MRS NOLAN: Mr Speaker, my question is addressed to the Attorney-General. Can he inform the house whether he is considering abolishing the year-and-a-day rule - and I refer him to Mr Dowd's comments on this very issue - given the problems with needle bandits injecting people with the AIDS virus?

MR COLLAERY: I thank Mrs Nolan for the question. I was not intending to consider it immediately, in question time, but certainly I am pleased to inform the house of the initiative taken by Mr Dowd in abandoning the year-and-a-day rule. The year-and-a-day rule, Mr Speaker, means that one cannot be prosecuted for murder, for instance, if one's victim lives for a year and a day after the immediate physical impact that one caused.

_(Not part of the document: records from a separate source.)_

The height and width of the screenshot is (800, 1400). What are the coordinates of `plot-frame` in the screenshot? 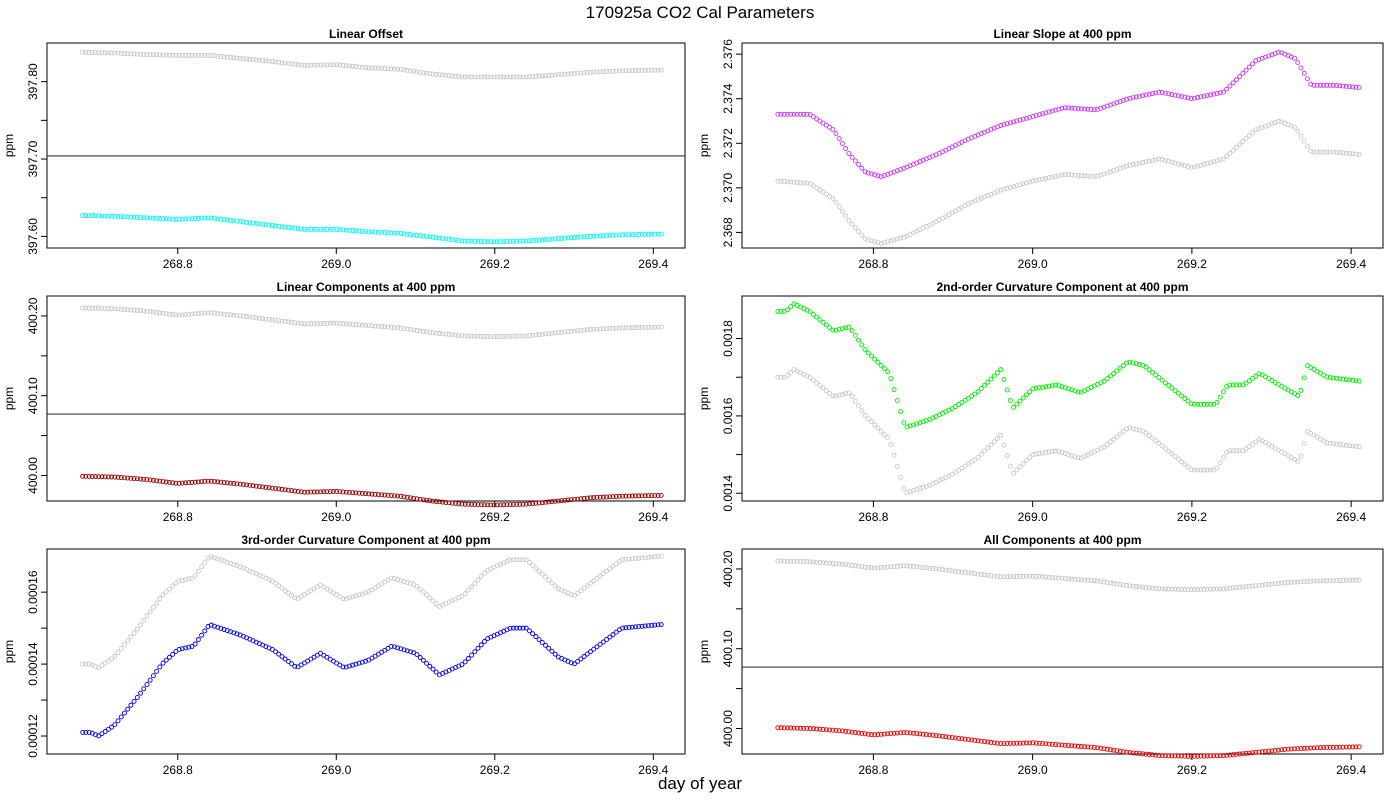 It's located at (1062, 398).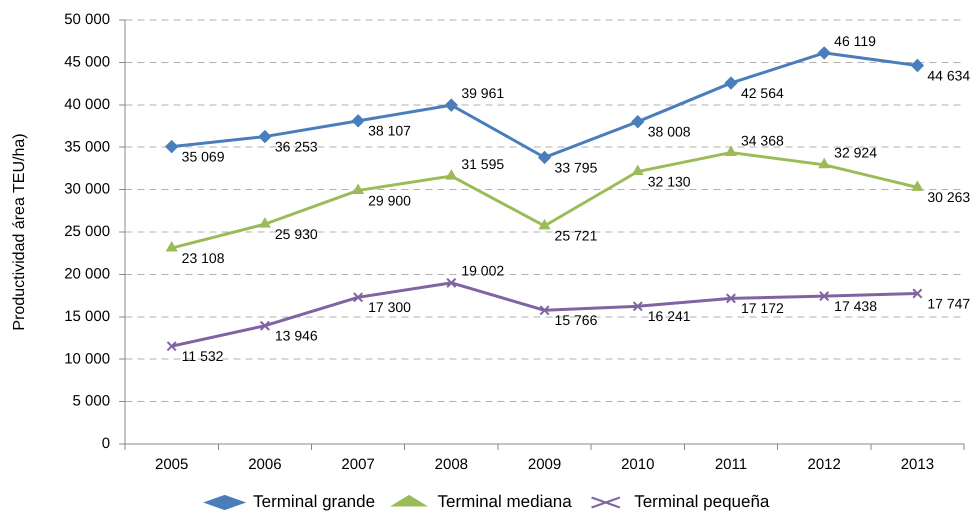 The width and height of the screenshot is (974, 523). Describe the element at coordinates (948, 198) in the screenshot. I see `data-label: 30 263` at that location.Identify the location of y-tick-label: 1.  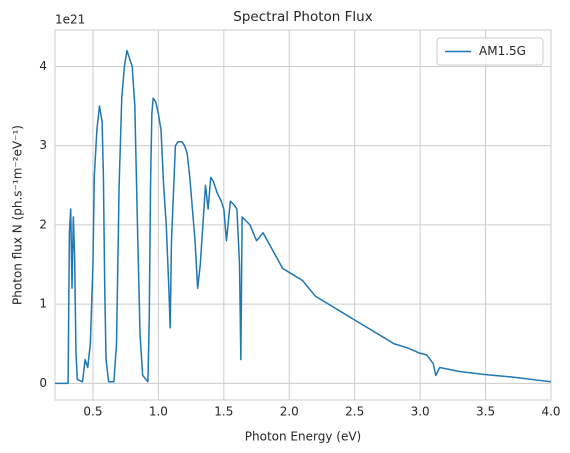
(43, 304).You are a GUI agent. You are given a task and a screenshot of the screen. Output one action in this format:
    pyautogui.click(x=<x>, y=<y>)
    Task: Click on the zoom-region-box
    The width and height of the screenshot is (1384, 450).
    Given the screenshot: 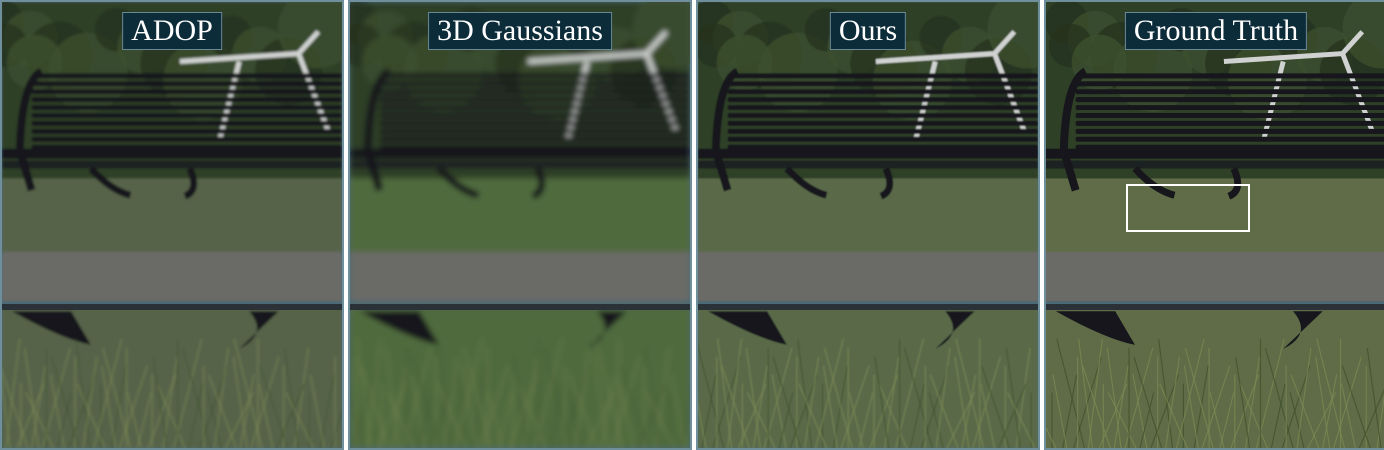 What is the action you would take?
    pyautogui.click(x=1188, y=208)
    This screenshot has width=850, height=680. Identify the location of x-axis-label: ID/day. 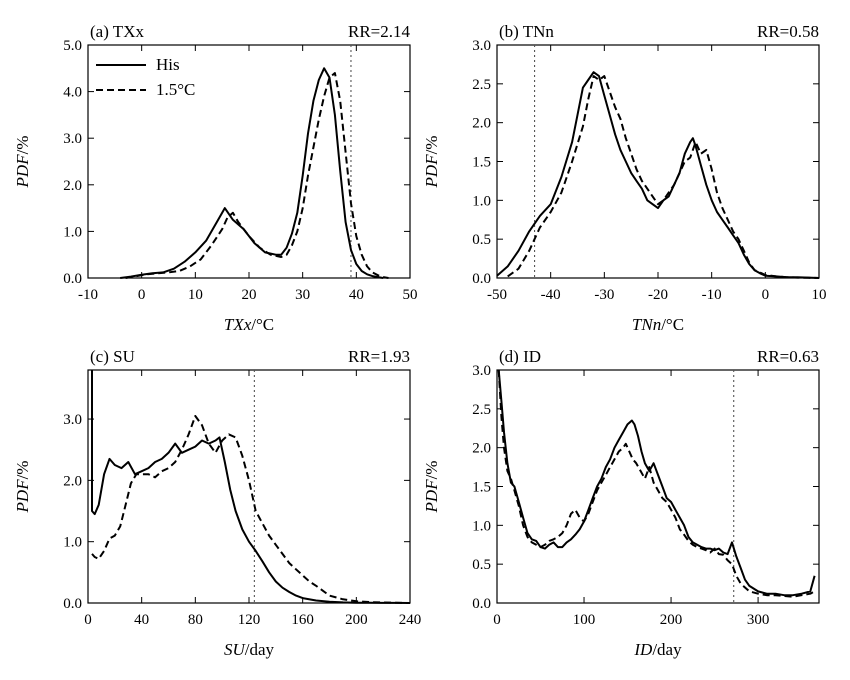
(658, 650).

That, of course, is very relevant to the needlestick bandit injury assault that has tragically occurred, and may occur again in the community. Certainly that threat of violence is a very real one in the community at the moment. I have looked recently at the New South Wales law, but also, more interestingly, at amendments to the Victorian law. Those amendments were brought forward and became law in May this year, and section 120 of the Victorian Health (General Amendment) Act 1988 specifies an offence punishable by $20,000 for a person who knowingly or recklessly infects another person with an infectious disease. A further subsection in that legislation provides a defence where the person infected with the infectious disease knew of or voluntarily accepted the risk of being infected with that infectious disease.

To my knowledge, there have been no prosecutions under the New South Wales legislation, which has some difficulties of proof about it; but this more recent provision in Victoria offers the prospect of prosecuting those people, and clearly with a fine of that size there would be a substantial default period of imprisonment in the event of failure to pay the fine.

The provision, if introduced in the ACT - and I am currently considering bringing that matter before the criminal law consultative committee - would provide some redress for those in the community who either have been threatened recently with that offence or may become the victims of such a dreadful, brutal assault.